* **What to work on**
Repeat the data word for word, starting with the line containing "Task: Open the @jjhonlon profile handle" and going on through the line containing "The image size is (1235, 555).".

* **Entries shown**
-- START --

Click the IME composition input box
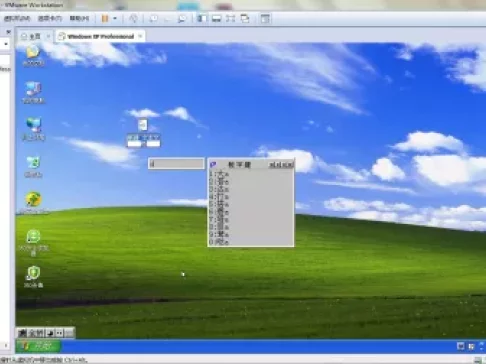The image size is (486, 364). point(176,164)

-- END --
-- START --

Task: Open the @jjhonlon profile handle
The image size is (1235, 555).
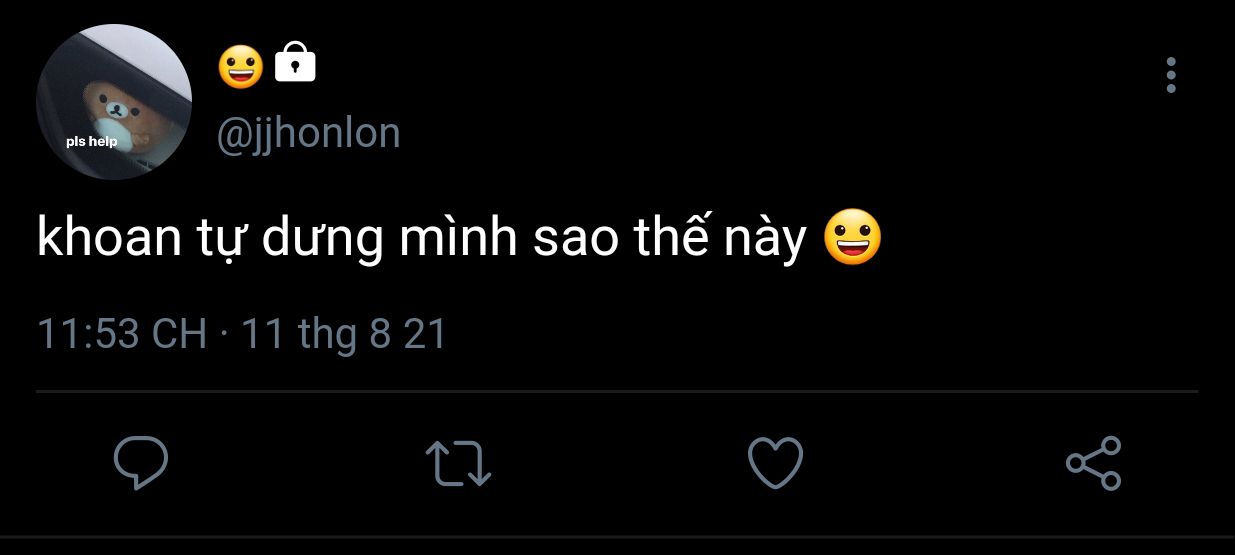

-- END --
-- START --

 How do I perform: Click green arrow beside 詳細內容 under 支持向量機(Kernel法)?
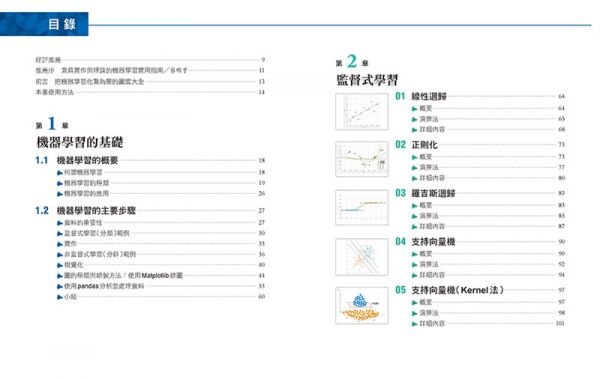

-- END --

* **Finished task**
Task: Open the @jjhonlon profile handle
The image size is (1235, 555).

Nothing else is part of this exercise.